Local Outlier Factor

class dtaianomaly.anomaly_detection.LocalOutlierFactor(window_size: str | int, stride: int = 1, **kwargs)[source]

Anomaly detector based on the Local Outlier Factor.

The local outlier factor [Breunig2000LOF] compares the density of each sample to the density of the neighboring samples. If the neighbors of a sample have a much higher density that the sample itself, the sample is considered anomalous. By looking at the local density (i.e., only comparing with the neighbors of a sample), the local outlier factor takes into account varying densities across the sample space.

Notes

The Local Outlier Factor inherets from PyodAnomalyDetector.

Parameters:
  • window_size (int or str) – The window size to use for extracting sliding windows from the time series. This value will be passed to compute_window_size().

  • stride (int, default=1) – The stride, i.e., the step size for extracting sliding windows from the time series.

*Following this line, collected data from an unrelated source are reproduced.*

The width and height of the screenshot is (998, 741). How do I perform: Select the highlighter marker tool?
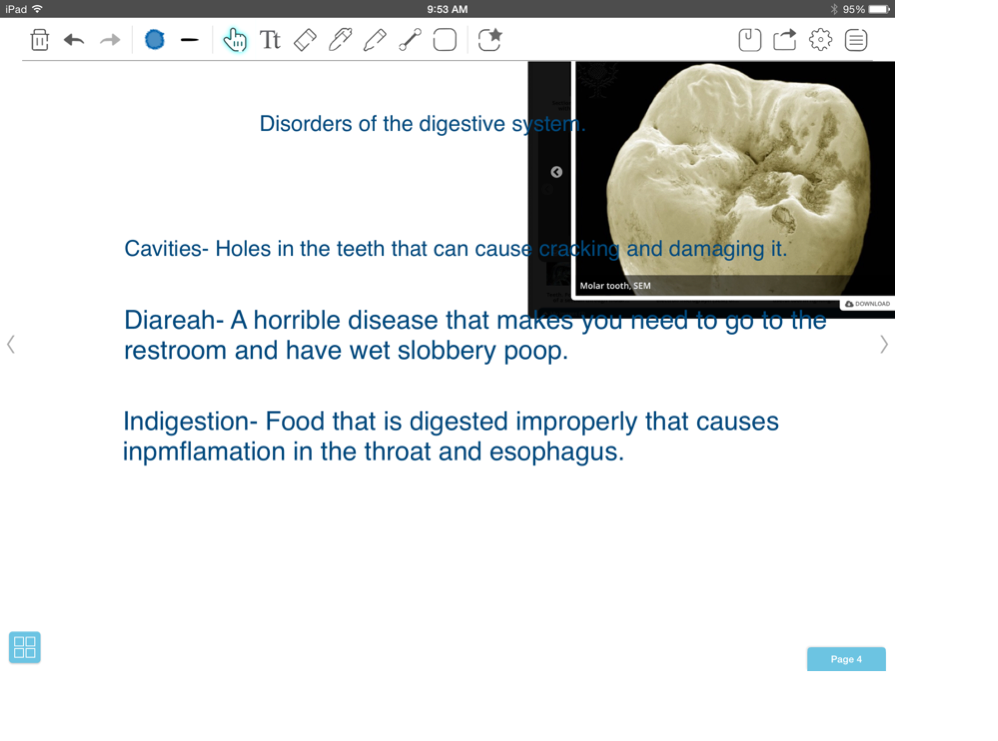click(x=340, y=40)
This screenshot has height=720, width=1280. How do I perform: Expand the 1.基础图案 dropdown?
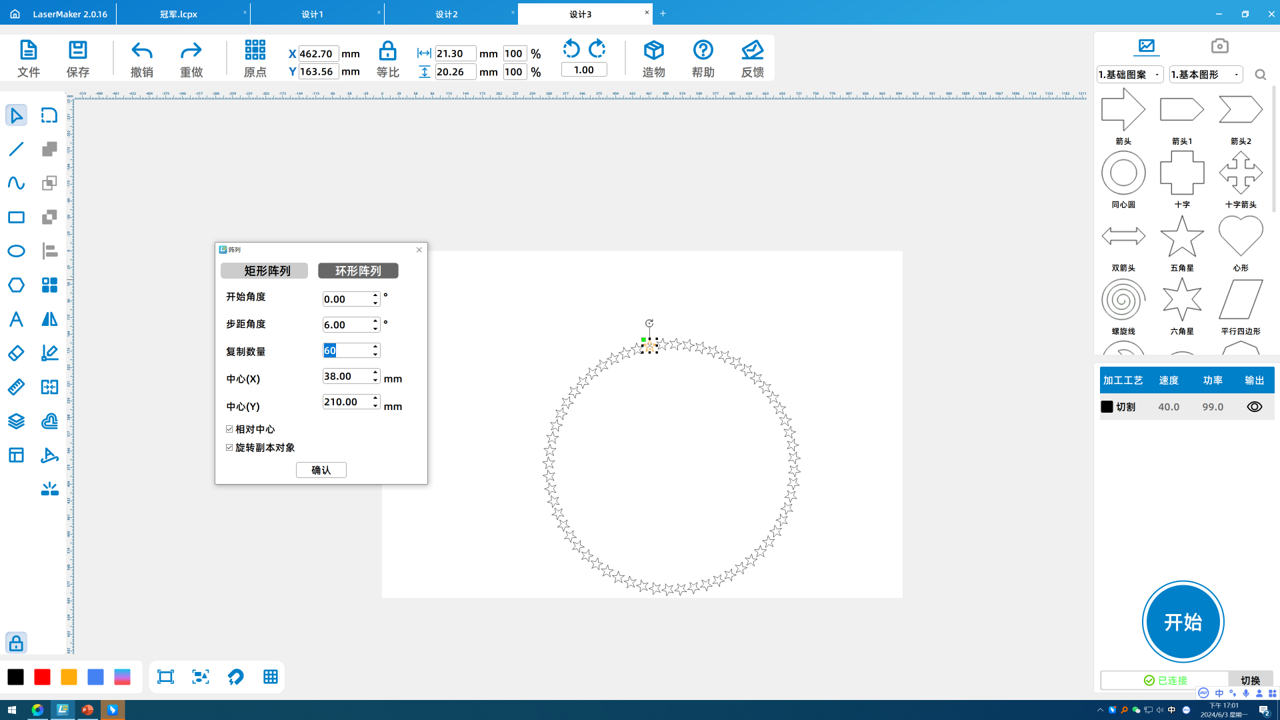coord(1130,75)
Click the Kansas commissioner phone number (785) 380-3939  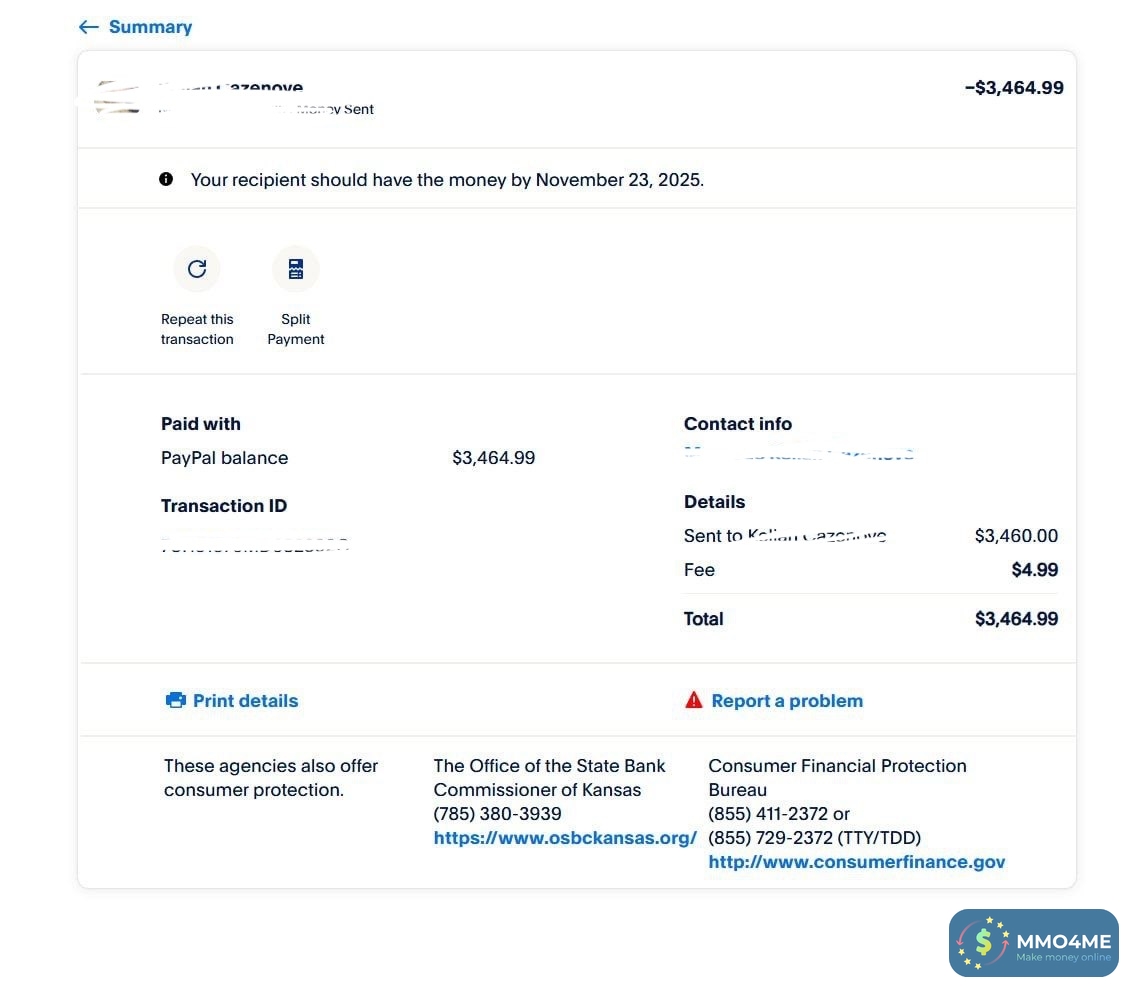pos(497,814)
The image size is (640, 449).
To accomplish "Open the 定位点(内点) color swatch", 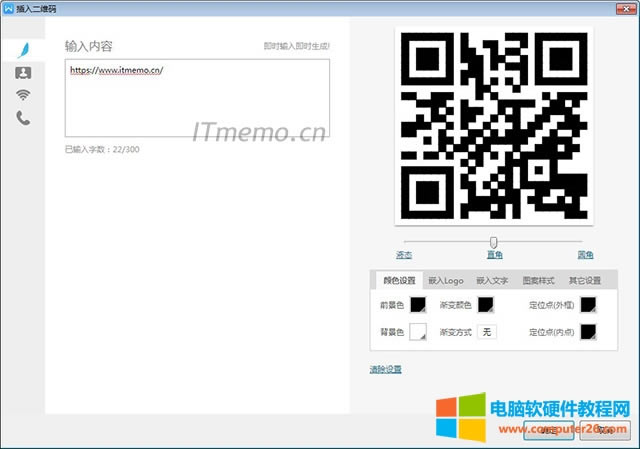I will click(588, 331).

  • **kwargs – Arguments to be passed to the PyOD local outlier factor

window_size_

The effectively used window size for this anomaly detector

Type:

int

pyod_detector_

A LOF-detector of PyOD

Type:

LOF

Examples

>>> from dtaianomaly.anomaly_detection import LocalOutlierFactor
>>> from dtaianomaly.data import demonstration_time_series
>>> x, y = demonstration_time_series()
>>> local_outlier_factor = LocalOutlierFactor(10).fit(x)
>>> local_outlier_factor.decision_function(x)
array([0.98370943, 0.98533454, 0.98738196, ..., 1.02394282, 1.02648068,
       1.01827158])

References

[Breunig2000LOF]

Markus M. Breunig, Hans-Peter Kriegel, Raymond T. Ng, and Jörg Sander. 2000. LOF: identifying density-based local outliers. In Proceedings of the 2000 ACM SIGMOD international conference on Management of data (SIGMOD ‘00). Association for Computing Machinery, New York, NY, USA, 93–104. doi: 10.1145/342009.335388

decision_function(X: ndarray) ndarray

Compute decision scores.

Parameters:

X (array-like of shape (n_samples, n_attributes)) – Input time series.

Returns:

decision_scores – The decision scores of the anomaly detector. Higher indicates more anomalous.

Return type:

array-like of shape (n_samples)

Raises:
  • ValueError – If X is not a valid array.

  • NotFittedError – If this method is called before fitting the anomaly detector.

fit(X: ndarray, y: ndarray | None = None, **kwargs) BaseDetector

Fit this PyOD anomaly detector on the given data.

Parameters:
  • X (array-like of shape (n_samples, n_attributes)) – Input time series.

  • y (ignored) – Not used, present for API consistency by convention.

  • kwargs – Additional parameters to be passed to compute_window_size().

Returns:

self – Returns the instance itself

Return type:

PyODAnomalyDetector

Raises:

ValueError – If X is not a valid array.

predict_proba(X: ndarray) ndarray

Predict anomaly probabilities

Estimate the probability of a sample of X being anomalous, based on the anomaly scores obtained from decision_function by rescaling them to the range of [0, 1] via min-max scaling.

Parameters:

X (array-like of shape (n_samples, n_attributes)) – Input time series.

Returns:

anomaly_scores – 1D array with the same length as X, with values in the interval [0, 1], in which a higher value implies that the instance is more likely to be anomalous.

Return type:

array-like of shape (n_samples)

Raises:
  • ValueError – If scores is not a valid array.

  • ValueError – If the prediction scores from ‘decision_function’ are constant, but not in the interval [0, 1], because these values can not unambiguously be transformed to an anomaly probability.

save(path: str | Path) None

Save detector to disk as a pickle file with extension .dtai. If the given path consists of multiple subdirectories, then the not existing subdirectories are created.

Parameters:

path (str or Path) – Location where to store the detector.